Victor Moses was the match-winner as Chelsea eased the pressure on London rivals Arsenal by denting Burnley’s surge for sixth place.
The Clarets kicked off at Turf Moor on the back of a five-match winning run, knowing a sixth would see them leapfrog the Gunners and bring the prospect of guaranteed Europa League football within touching distance.
But Moses produced the first-half cross which spawned Kevin Long’s own-goal then drilled home a decisive low shot to make it 2-1 after Ashley Barnes had equalised by unintentionally deflecting a Johann Berg Gudmundsson shot.
Burnley, whose stellar season began with an opening day victory at Stamford Bridge, still have a chance to see more regular Thursday night football by finishing seventh, while three points ensured the Blues had fair reason to toast Antonio Conte’s 100th game in charge.
Alvaro Morata looked unlikely to join in any celebrations though, missing a sitter at 1-0 and fuming when he was replaced by Eden Hazard.
Conte, three days before his side’s FA Cup semi-final, made six changes from the side which beat Southampton at the weekend
There was a starting shirt for Olivier Giroud, and with it the chance to break the super-sub mould which has followed him from Arsenal, and a first Premier League start for Emerson Palmieri.

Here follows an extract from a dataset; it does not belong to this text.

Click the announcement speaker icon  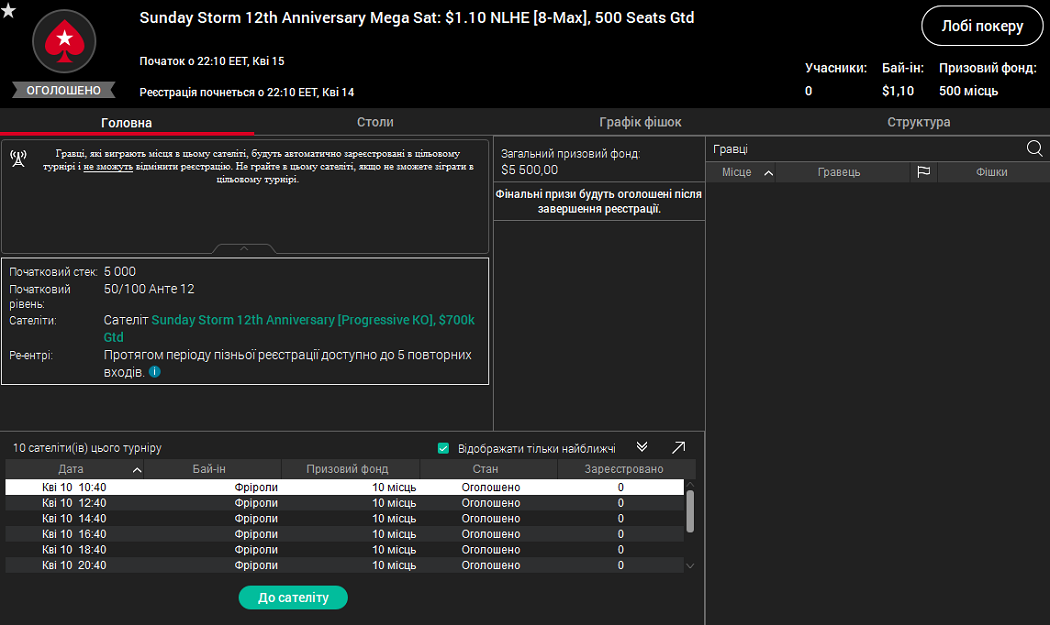tap(16, 158)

The £17.5million signing from Roma has been kept to just 105 minutes since his January arrival and was quick to shake off the cobwebs with a handful of testing crosses from the left wing-back slot.

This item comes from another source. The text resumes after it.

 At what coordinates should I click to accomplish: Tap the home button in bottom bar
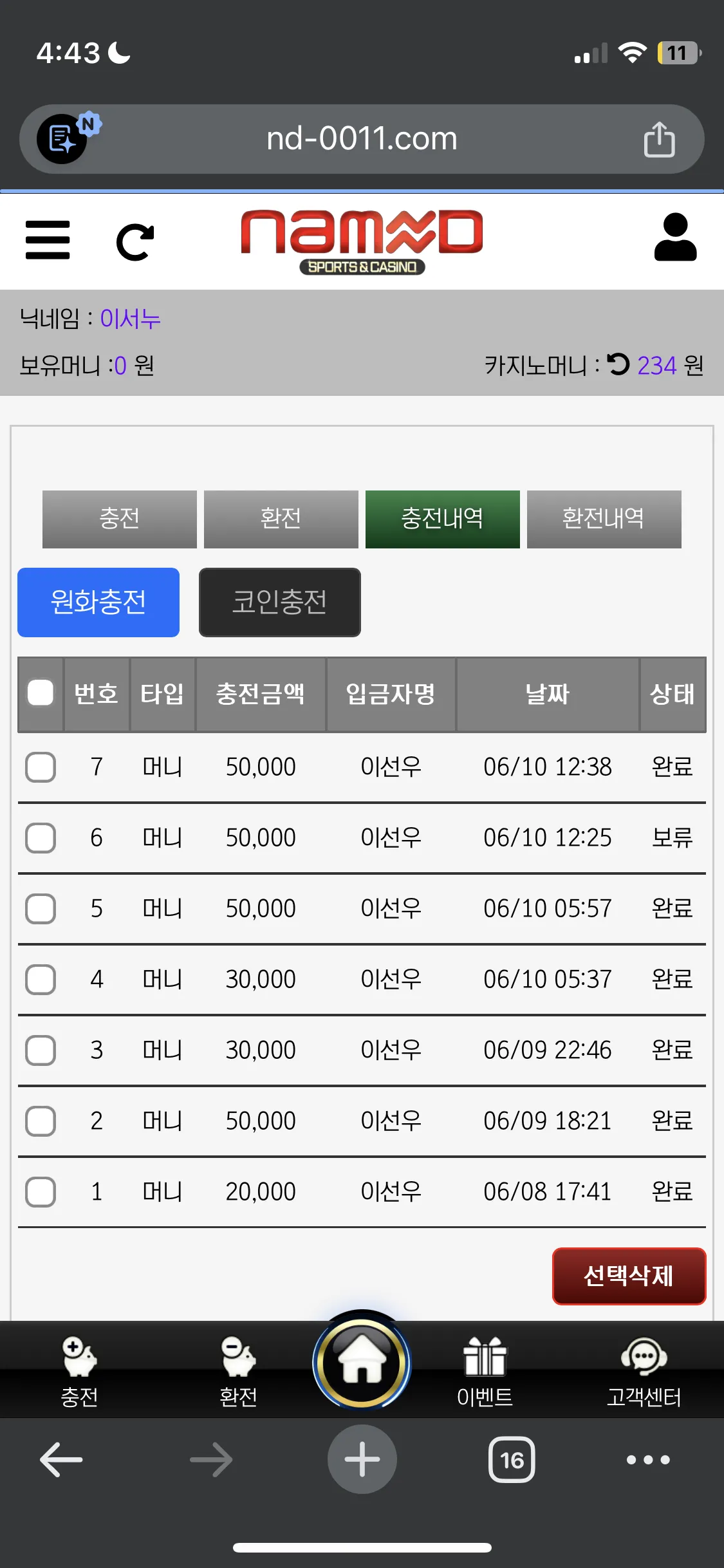pos(362,1362)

Chelsea’s old-fashioned front two of Giroud and Morata were also into the game early, the Frenchman with an early penalty appeal against Long and Morata denied by Nick Pope at the near post.
Burnley’s resistance lasted 20 minutes but broke when Gary Cahill’s long ball from defence found Moses on the charge.
He cushioned the ball on his chest, shook off Stephen Ward and pinged a cross into the six-yard box.
Pope failed to intercept and Long, mindful of Giroud lurking over his shoulder, bundled untidily into his own net.
The hosts briefly threatened to fight their way back into the game on the half-hour, but a period of prolonged adventure yielded nothing more than a half-chance for Barnes.
It was much the same story for the first 10 minutes of the second half, the Clarets winning the battle for territory but failing to test Thibaut Courtois.
Having absorbed the pressure, N’Golo Kante set Chelsea off on a classic counter-attack by sweeping the ball directly into the path of the Morata on halfway.
The Spaniard sped towards goal with neat control, gave Pope the eyes as he moved into the box and then slotted a couple of inches wide from eight yards.
Nobody on the pitch looked more surprised than the Spain striker as the ball cannoned back off an advertising board rather than nestling in Burnley’s net.
Burnley’s good fortune only increased in the 64th minute when they drew level courtesy of an unwitting Barnes.
He attempted to jump over Gudmundsson’s low shot but mis-timed his leap and saw the ball skip past Courtois via a deflection from his heel.
The visitors restored order inside five minutes, Emerson stinging Pope’s palms then feeding Moses on the right of goal.
After sizing up his options he rifled a low effort at the near post, beating Pope for pace.
Morata was replaced by Eden Hazard moments later, reacting angrily to his exit but perhaps blaming himself more than his manager.